- Born: December 5, 1971 (age 54) Halifax, Nova Scotia, Canada
- Occupations: Actor, singer
- Years active: 1995-present

= Réjean Cournoyer =

Canadian actor and singer

Réjean Cournoyer (born December 5, 1971) is a Canadian actor and singer, and was raised in a bilingual home. Growing up his family was members of the Church of Jesus Christ of Latter-day Saints.

After graduating from Mount Saint Vincent University with a degree in public relations, and leaving The Church of Jesus Christ of Latter-day Saints, he began working at the Charlottetown Festival, then made his way to Toronto in 1995 to pursue his acting career. He had a recurring role in the short-lived situation comedy Rideau Hall on the Canadian Broadcasting Corporation in 2001, was awarded an ACTRA Award for his role in Thom Fitzgerald's feature film The Event in 2003, and was nominated for a Dora Mavor Moore Award in Toronto in 2004 for originating the role of Joseph Beausoleil in the musical epic Pélagie.
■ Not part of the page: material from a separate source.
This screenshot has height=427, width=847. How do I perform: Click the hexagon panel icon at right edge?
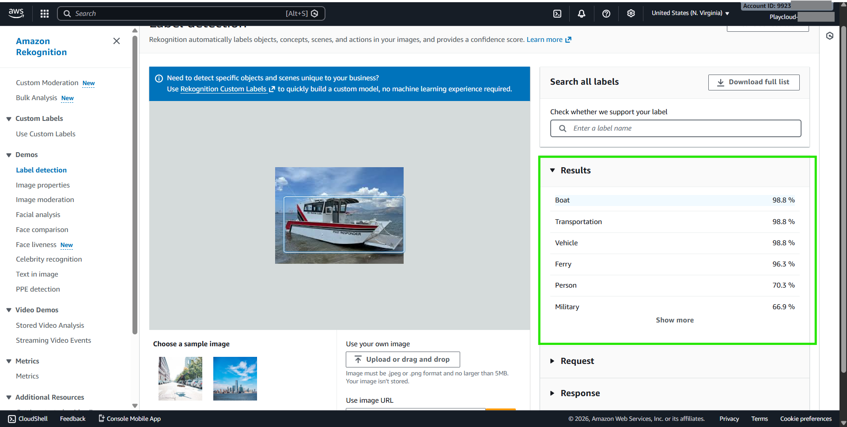point(830,36)
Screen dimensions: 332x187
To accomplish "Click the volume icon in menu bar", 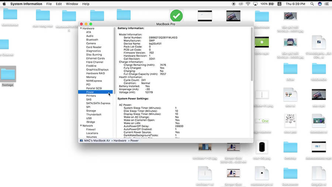I will 256,4.

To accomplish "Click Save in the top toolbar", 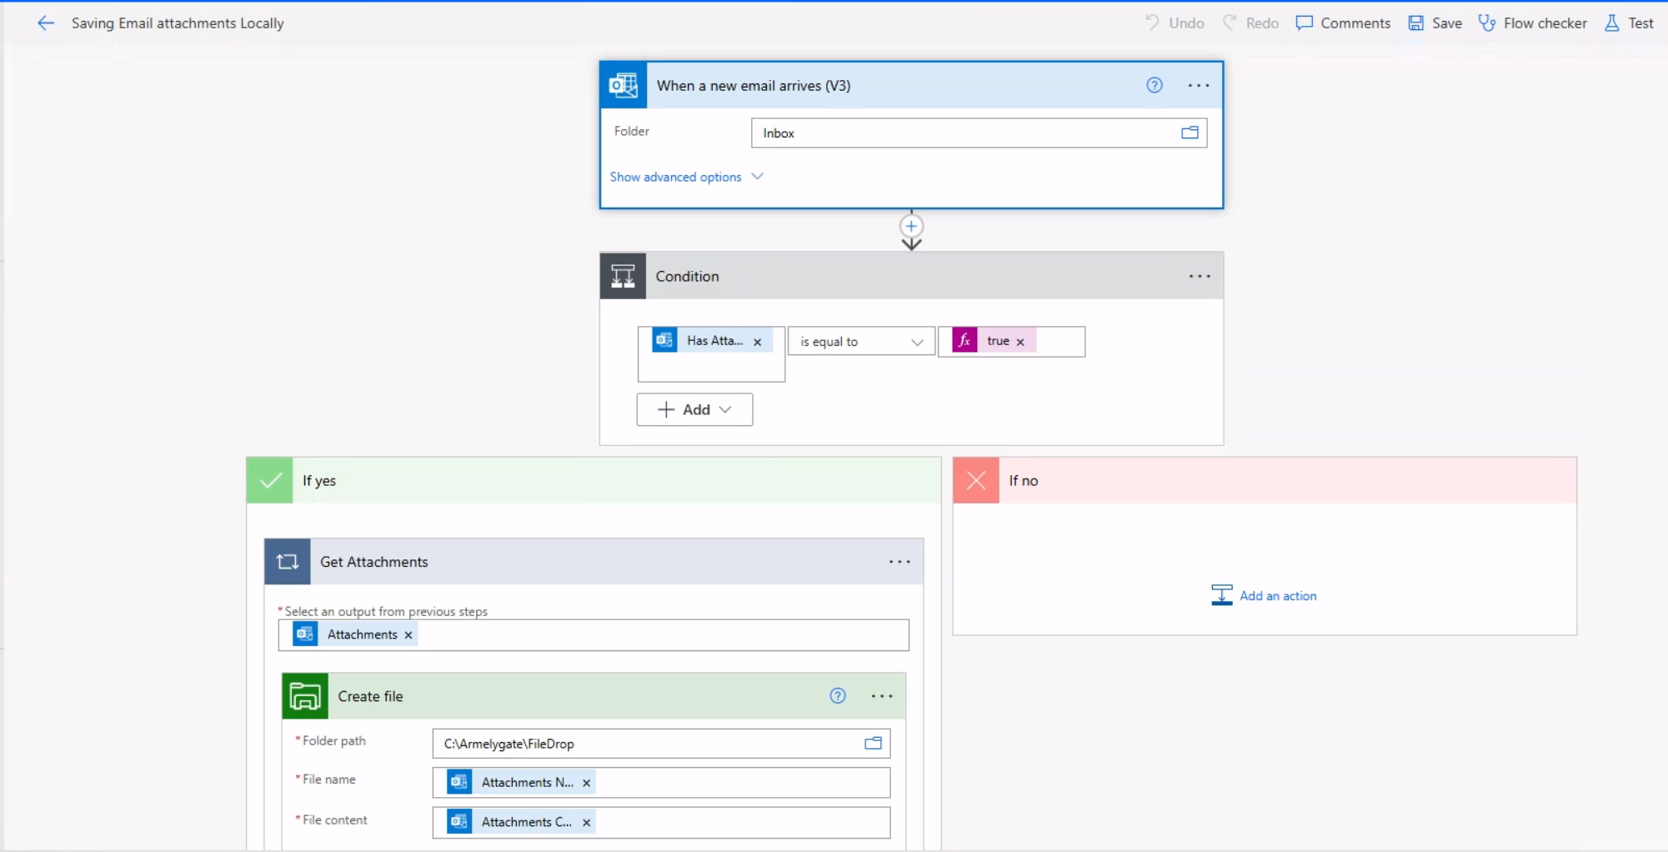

He has been nominated for the Robert Merritt Awards Award for Outstanding Actor four times: 2003 for Private Views, 2005 for Portia White, First You Dream, 2007 for God's Middle Name, and 2008 for Beauty and the Beast.

After releasing a bilingual recording of French Art songs and Jazz standards in 2007, Cournoyer left his home in Halifax, after accepting an invitation from the Canadian Stage Company in Toronto. He has starred in Les Misérables at the Arts Club Theatre Company (Jessie Award nomination), is well known for his turn as Sweeney Todd in The Demon Barber of Fleet Street (Elizabeth Sterling Haynes Award Nomination), and as Mr. Darcy in Pride and Prejudice at the Citadel Theatre in Edmonton, Alberta.

He played "The Beast" in Beauty and the Beast at Theatre Calgary and the Citadel Theatre, and played "Gaston" in the Neptune Theatre production.